Regarding the Rotodyne concept, it wasn't so much that it was tip-driven that was the big point; it was that it was intended to convert in flight from a vertical take-off pure helicopter into an autogyro supplemented by fixed-wing lift. The idea was, the rotor would be powered for takeoff and initial acceleration, and then gradually a jet or propellors would first supplement and then take over completely from the thrust derived from the rotor; the rotor would segue from being powered (by the tip jets, but in concept there is no reason this wouldn't work essentially the same way if it were conventionally powered at the hub) and providing the thrust, to being powered just enough to counter its own drag, and then using the drag to maintain its rotation and thus lift while the tip jets (or central drive shaft!) shut down completely; meanwhile lift is gradually offloaded from the rotor to the fixed wings, the craft now being propelled entirely by props or jets like a conventional airplane (or autogyro). It's basically a glorified hopping autogyro.
I think a big part of the cleverness of using the tip jet was that using that rotor drive system rather than a conventional central-shaft-driven hub was that this system was only needed transitionally, for take-off and landing, and so trading off efficiency against lightness of the system unusually favored the tip-jet system; also, the compressed airflow was provided by the same engine that would in cruising flight provide the horizontal thrust, presumably as a jet engine. So the additional weight of the rotor drive system was the tip jets and the ducting to send the compressed air to feed them, and of course the fuel lines to the tip jets. As jet engines the tip jets were light and simple because their air intake came pre-supercharged by the central engine. I doubt they were very fuel-efficient! But they wouldn't have to be for temporary operation; the main thing is for them to be light, simple, and reliable.
Avoiding the reaction torque of a central drive shaft system is a nice bonus, but in principle if the Rotodyne did use such a conventional system instead, then again I'd think a single central engine (or set of two or three of them as is customary on heavier helicopters, in case one turbine fails) could initially be geared to drive the rotor conventionally, then gradually another clutch engages and more and more torque is being taken up by propellors driven through shafts instead, and the load on the central rotor shaft lightens and eventually the freewheel clutch disengages the rotor from it and that shaft is then declutched from the engine, stopped, and the craft flies as a prop-driven autogyro--again the same engine that initially lifted it as a helicopter turboshaft is now serving as a turboprop. With such a system you'd have to have a tail rotor until the central rotor driveshaft is disengaged, and now you'd have it being dead weight and drag. But I've seen pictures of helicopters that used a pusher ducted fan with vanes to divert the thrust to the side to provide the countertorque; presumably that was such an approach to the conversion from helicopter to autogyro in flight.

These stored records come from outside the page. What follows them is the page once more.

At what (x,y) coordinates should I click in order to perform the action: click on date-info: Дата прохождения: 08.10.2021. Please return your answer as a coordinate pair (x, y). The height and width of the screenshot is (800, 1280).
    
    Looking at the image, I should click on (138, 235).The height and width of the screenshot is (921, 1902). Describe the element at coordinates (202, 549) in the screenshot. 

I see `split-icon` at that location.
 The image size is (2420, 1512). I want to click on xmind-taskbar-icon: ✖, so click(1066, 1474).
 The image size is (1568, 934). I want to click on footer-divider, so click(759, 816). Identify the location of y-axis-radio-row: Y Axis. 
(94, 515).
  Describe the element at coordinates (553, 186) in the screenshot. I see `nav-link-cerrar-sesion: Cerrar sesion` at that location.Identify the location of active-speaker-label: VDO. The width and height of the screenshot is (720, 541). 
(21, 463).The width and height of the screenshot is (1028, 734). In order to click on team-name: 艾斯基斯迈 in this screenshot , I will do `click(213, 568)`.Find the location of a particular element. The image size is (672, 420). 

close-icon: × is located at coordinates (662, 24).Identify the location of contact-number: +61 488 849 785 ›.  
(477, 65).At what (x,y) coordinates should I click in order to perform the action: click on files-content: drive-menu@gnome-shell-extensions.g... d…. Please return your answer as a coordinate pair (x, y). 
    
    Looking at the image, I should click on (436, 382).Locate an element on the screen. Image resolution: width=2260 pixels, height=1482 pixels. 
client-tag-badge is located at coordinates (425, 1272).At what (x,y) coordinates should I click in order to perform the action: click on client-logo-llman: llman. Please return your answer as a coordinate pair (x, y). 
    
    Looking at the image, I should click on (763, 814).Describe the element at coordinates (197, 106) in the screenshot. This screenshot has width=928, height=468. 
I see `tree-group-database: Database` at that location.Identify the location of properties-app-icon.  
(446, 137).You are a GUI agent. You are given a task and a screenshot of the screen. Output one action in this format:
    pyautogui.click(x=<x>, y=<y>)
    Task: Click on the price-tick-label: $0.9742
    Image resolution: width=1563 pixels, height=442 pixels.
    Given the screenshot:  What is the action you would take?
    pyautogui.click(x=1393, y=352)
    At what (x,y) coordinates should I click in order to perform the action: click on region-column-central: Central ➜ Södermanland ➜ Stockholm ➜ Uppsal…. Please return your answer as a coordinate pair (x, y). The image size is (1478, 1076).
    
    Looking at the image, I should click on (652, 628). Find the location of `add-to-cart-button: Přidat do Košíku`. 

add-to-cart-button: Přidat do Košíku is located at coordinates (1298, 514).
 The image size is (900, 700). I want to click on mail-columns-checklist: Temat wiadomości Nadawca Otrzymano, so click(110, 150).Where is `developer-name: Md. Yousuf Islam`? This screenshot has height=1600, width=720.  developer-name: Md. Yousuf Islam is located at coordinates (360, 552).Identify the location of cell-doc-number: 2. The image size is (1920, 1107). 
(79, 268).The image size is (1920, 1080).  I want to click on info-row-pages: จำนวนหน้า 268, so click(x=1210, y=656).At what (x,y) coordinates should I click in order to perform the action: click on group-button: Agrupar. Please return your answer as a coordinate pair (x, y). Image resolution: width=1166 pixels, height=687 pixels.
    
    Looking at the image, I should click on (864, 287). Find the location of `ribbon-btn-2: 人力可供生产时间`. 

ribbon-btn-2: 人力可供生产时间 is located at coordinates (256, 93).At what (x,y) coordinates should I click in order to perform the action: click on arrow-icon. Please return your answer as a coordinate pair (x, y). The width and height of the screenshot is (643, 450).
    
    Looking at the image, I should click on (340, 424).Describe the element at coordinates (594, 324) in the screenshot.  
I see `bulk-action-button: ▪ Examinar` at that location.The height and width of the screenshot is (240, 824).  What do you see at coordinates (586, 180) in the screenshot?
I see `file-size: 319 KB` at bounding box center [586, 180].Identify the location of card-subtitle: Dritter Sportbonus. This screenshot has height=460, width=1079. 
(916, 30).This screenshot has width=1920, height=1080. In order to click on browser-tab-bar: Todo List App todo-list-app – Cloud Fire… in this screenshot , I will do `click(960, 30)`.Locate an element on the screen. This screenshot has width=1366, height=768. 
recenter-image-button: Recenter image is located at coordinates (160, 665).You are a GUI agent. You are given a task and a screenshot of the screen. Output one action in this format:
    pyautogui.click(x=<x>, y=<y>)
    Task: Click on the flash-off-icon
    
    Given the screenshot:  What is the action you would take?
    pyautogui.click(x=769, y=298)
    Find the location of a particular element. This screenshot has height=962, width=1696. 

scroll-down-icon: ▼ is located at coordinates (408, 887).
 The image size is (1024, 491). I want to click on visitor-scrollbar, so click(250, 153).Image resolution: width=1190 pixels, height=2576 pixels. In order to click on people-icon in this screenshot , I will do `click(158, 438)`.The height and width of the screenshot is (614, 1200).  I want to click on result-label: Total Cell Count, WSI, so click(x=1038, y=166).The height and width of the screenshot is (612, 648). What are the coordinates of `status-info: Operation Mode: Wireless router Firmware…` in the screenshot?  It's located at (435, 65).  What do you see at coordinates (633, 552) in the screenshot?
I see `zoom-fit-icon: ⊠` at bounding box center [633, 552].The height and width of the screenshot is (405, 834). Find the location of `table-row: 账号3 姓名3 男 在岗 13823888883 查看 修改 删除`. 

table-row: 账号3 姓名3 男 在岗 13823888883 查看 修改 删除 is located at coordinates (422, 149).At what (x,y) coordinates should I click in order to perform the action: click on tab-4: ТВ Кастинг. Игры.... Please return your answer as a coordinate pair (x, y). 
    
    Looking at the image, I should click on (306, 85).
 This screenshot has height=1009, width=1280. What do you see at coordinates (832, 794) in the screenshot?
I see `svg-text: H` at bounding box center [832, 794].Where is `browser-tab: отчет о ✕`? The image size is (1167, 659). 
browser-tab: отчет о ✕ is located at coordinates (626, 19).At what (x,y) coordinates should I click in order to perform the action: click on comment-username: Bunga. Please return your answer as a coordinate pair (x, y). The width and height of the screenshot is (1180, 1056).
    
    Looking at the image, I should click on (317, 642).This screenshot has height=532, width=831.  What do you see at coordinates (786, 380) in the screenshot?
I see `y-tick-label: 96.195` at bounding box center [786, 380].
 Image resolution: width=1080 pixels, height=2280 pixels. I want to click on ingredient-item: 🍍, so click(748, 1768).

In all of these cases, the idea is to get the capability of vertical lift without the penalty of high power associated with much lower airspeeds than an airplane with much less power can achieve. Compared to a pure airplane even the Rotodyne would suffer, with more weight, lower speeds, heavier engines, and poorer fuel economy, but by unloading the rotor I believe they were able to mitigate the consequence of the massive asymmetry of lift between the advancing and retreating rotor that severely limits the forward airspeed of a pure helicopter; it was still a problem and a limit but a less severe one with most lift now coming from the wing, so they could attain higher airspeeds and thus use more of the installed power necessary for vertical lift. I suspect that using the autogyro mode of airflow to drive the rotor might automatically tend to slow the rotor RPM as forward airspeeds increase, thus preventing the forward advancing blade from exceeding the speed of sound--but that's just a musing guess of mine.
Another advantage of the Fairly approach of tip-jets was that in rotor takeoff, the whole engine was the central gas generator plus the tip jets; considered as a whole, this consumed more fuel and generated more power than the central engine alone; whereas in cruising flight only the central engine set would be in use and so as a prop-driver or direct jet engine, it was less powerful--thus a better, lighter, more economical match for the power requirements of cruise flight. I admit the alternative of a single engine driving both rotor and props through gearboxes and shafts doesn't offer that clever economy.
I agree it would have been cool for the technology to be developed!